No vienen nuevos impuestos. Viene más revisión. México entró a 2026 con una política tributaria enfocada en fiscalizar más y mejor. La autoridad está usando herramientas digitales y cruces electrónicos de información para detectar inconsistencias y evasores en tiempo real.
Hoy más de 70% de las auditorías federales arrancaron por cruces de CFDI –recibos o facturas electrónicas– y bases de datos, alertó un informe especial Hogan Lovells, firma internacional de abogados especializada en empresas.
La firma señaló que la estrategia del SAT es directa hacia una fiscalización de contribuyentes más dura. Refirió que, sin la creación de nuevos impuestos, la autoridad ha fortalecido sus mecanismos de supervisión mediante el uso de herramientas digitales y el análisis de información.
“Este nuevo enfoque impulsa una mayor exigencia en la documentación y trazabilidad de las operaciones, así como en la capacidad de respuesta de las empresas ante requerimientos de la autoridad.
“La disponibilidad de información en tiempo real y la solidez de los expedientes fiscales se han convertido en elementos clave para garantizar la continuidad operativa y el cumplimiento regulatorio”, apuntó.

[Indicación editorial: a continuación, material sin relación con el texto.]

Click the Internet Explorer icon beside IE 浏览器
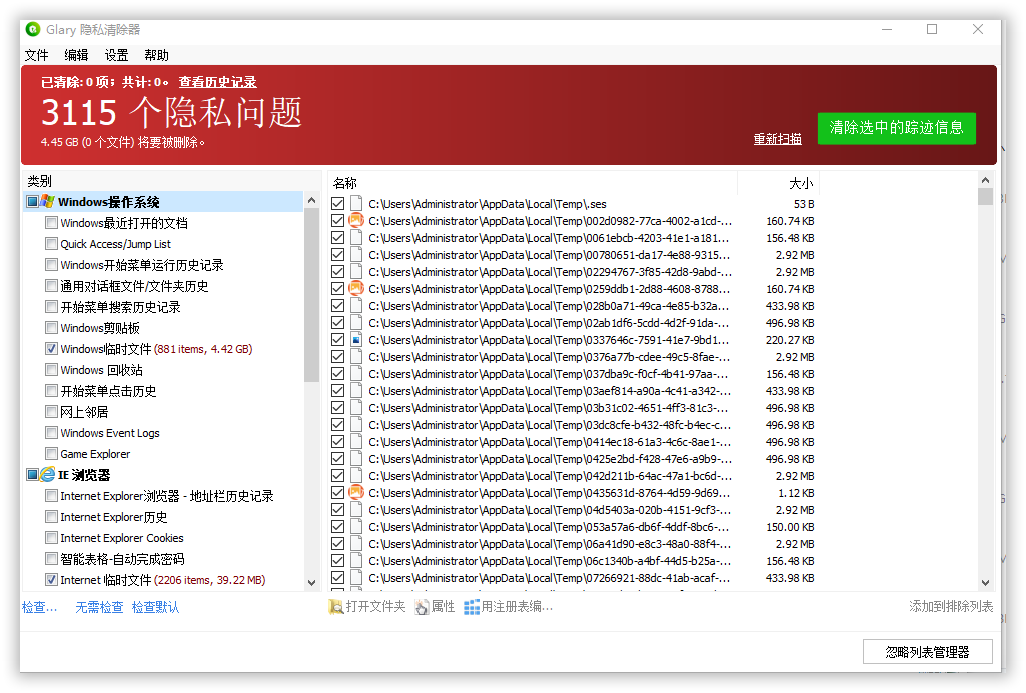This screenshot has height=693, width=1026. pos(47,475)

Empresas deben anticiparse al SAT
El socio mercantil y financiero de Hogan Lovells, Jaime Espinosa de los Monteros, explicó que la nueva estrategia fiscal del SAT – apoyada en la fiscalización inmediata– obliga a las empresas a estar preparadas con información completa y trazable, para responder al fisco en plazos cada vez más cortos.
Ante este panorama, indicó que las organizaciones deben adoptar un enfoque preventivo que fortalezca sus procesos de cumplimiento, documente sus operaciones y anticipe cualquier revisión mediante auditorías internas.
“La política tributaria en 2026 refleja una evolución hacia un modelo más estructurado, donde la transparencia, el uso de tecnología y el cumplimiento oportuno se consolidan como elementos centrales para la operación empresarial en México”, concluyó la firma Hogan Lovells.